[[ Source records open ]]
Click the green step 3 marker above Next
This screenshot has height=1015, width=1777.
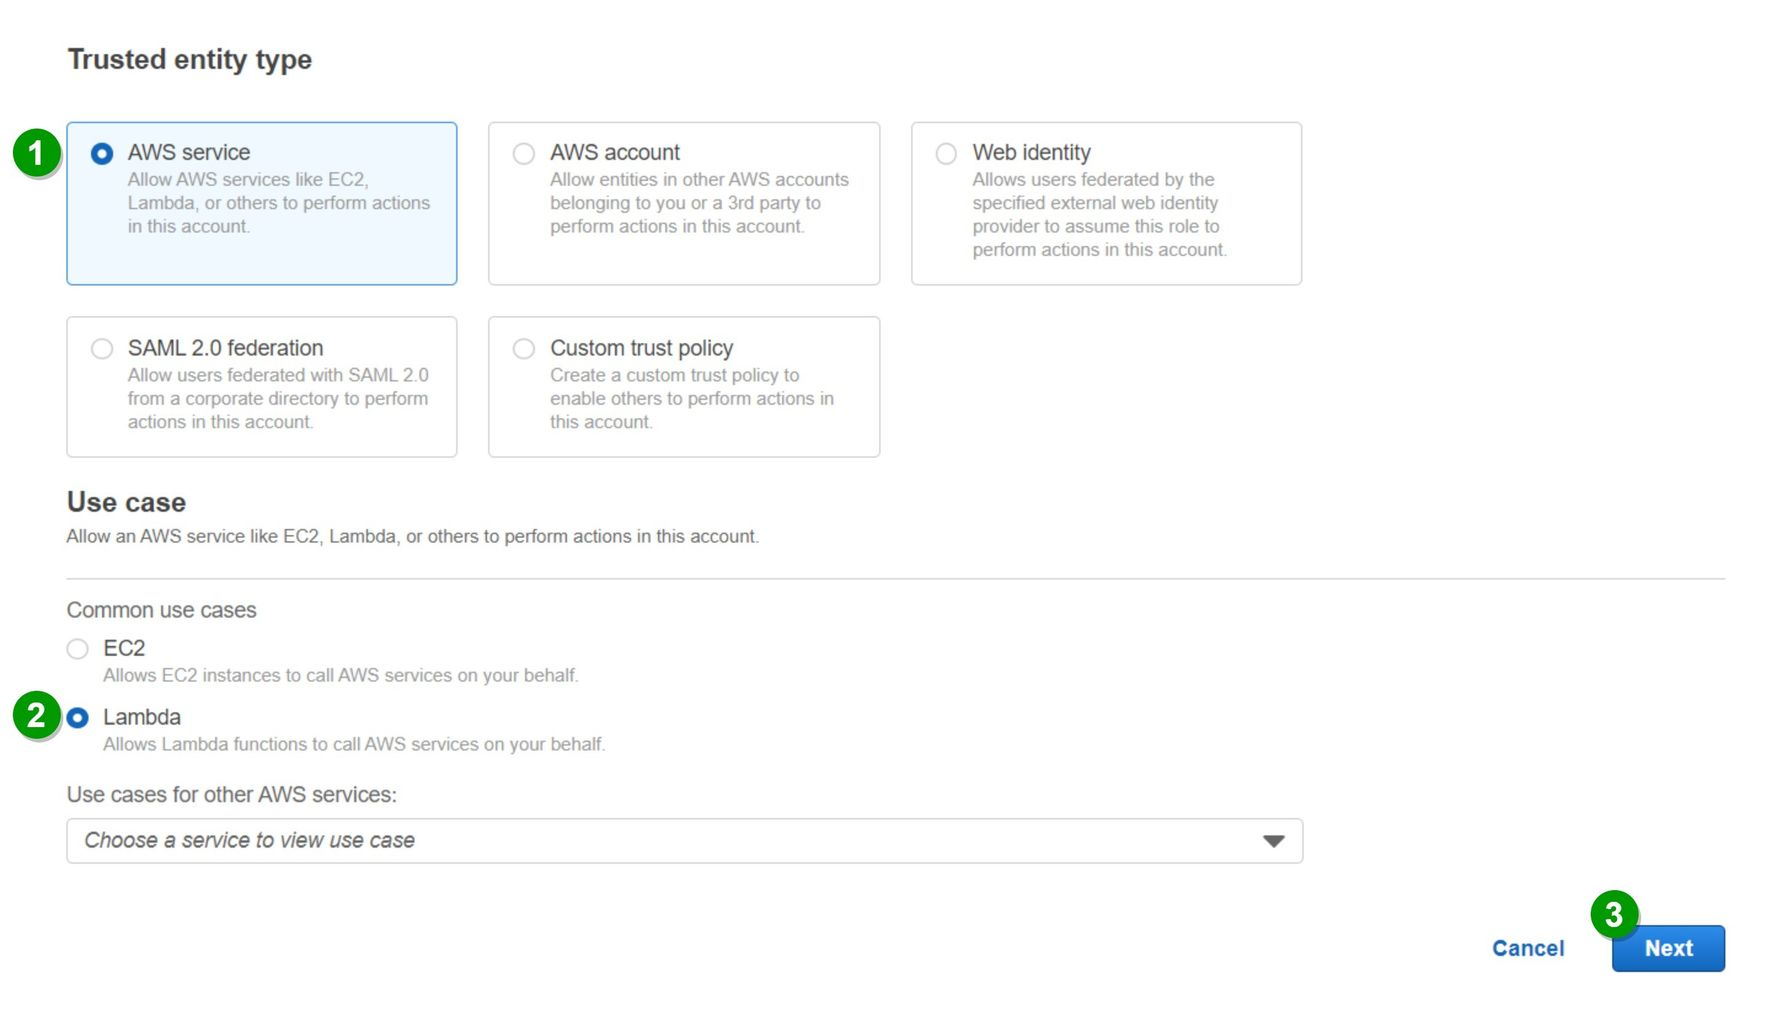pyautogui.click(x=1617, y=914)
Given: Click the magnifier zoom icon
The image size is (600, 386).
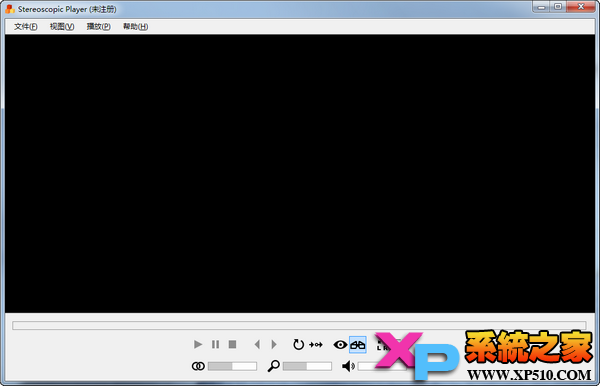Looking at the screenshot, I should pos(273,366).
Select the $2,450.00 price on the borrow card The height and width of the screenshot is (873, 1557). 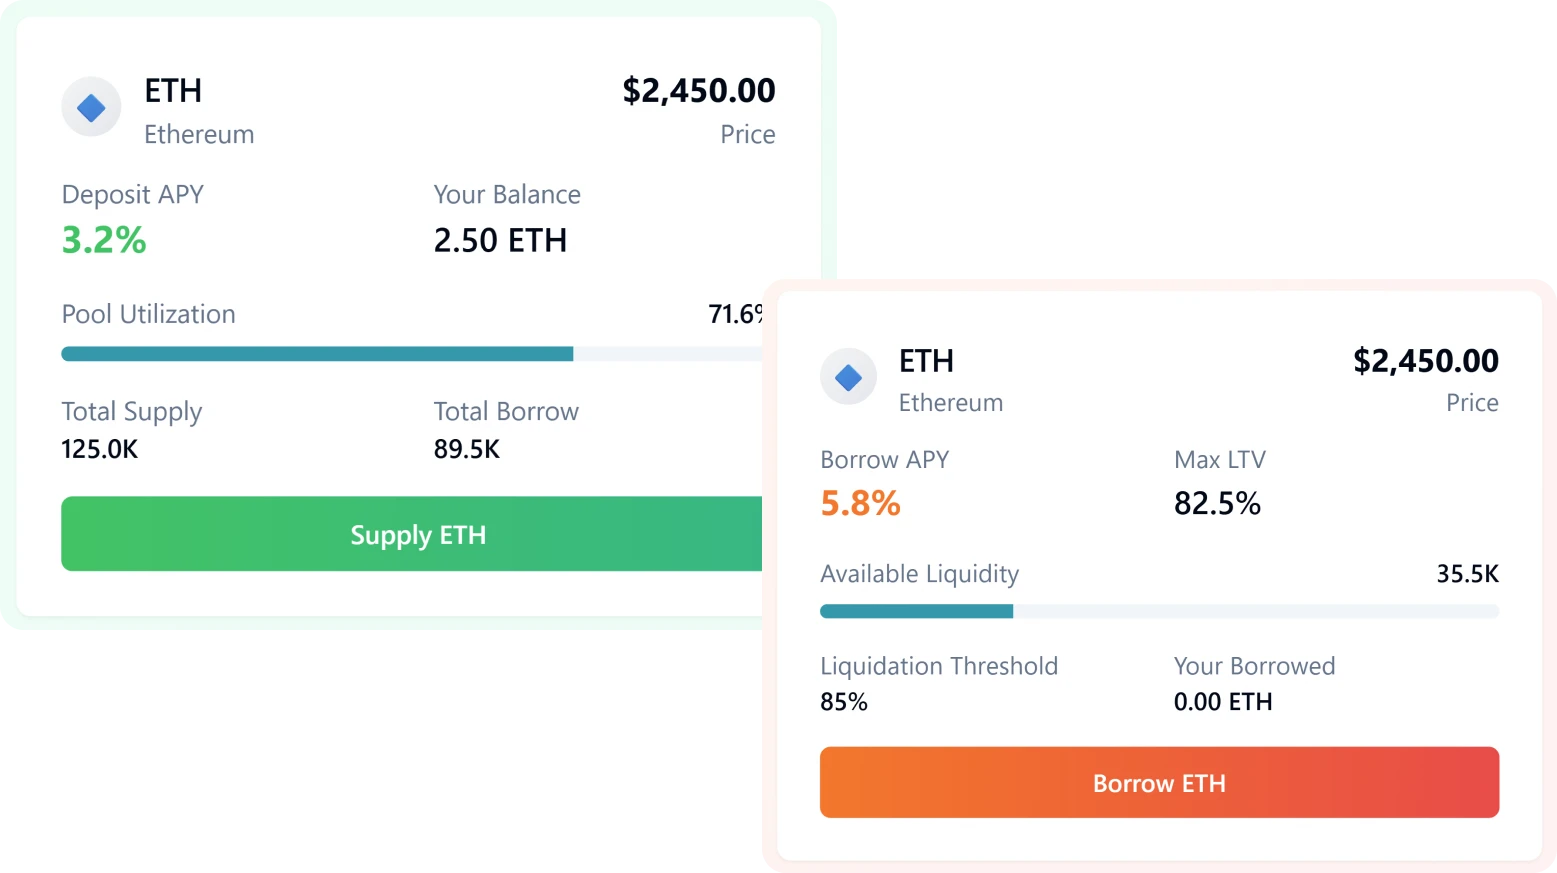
[[ Source records closed ]]
[[ Source records open ]]
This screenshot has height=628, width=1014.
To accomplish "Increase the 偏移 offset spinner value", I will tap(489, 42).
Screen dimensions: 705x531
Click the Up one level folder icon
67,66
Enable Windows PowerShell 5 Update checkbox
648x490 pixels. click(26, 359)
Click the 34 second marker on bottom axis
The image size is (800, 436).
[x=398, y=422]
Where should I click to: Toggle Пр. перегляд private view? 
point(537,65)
[[ Source records closed ]]
[[ Source records open ]]
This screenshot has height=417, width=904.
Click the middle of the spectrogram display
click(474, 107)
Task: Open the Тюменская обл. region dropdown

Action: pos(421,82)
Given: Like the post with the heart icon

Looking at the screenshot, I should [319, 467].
[[ Source records closed ]]
### Your objective
Output only the stretch above from the line with "Click the green step 3 marker above Next" through the line with "Select the $2,450.00", reproduced exactly. Exclude pictures.

### Task result
Click the green step 3 marker above Next
This screenshot has height=1015, width=1777.
pyautogui.click(x=1617, y=914)
Given: Click the magnifier zoom icon
The image size is (600, 386).
Looking at the screenshot, I should pos(273,366).
Select the $2,450.00 price on the borrow card The height and width of the screenshot is (873, 1557). 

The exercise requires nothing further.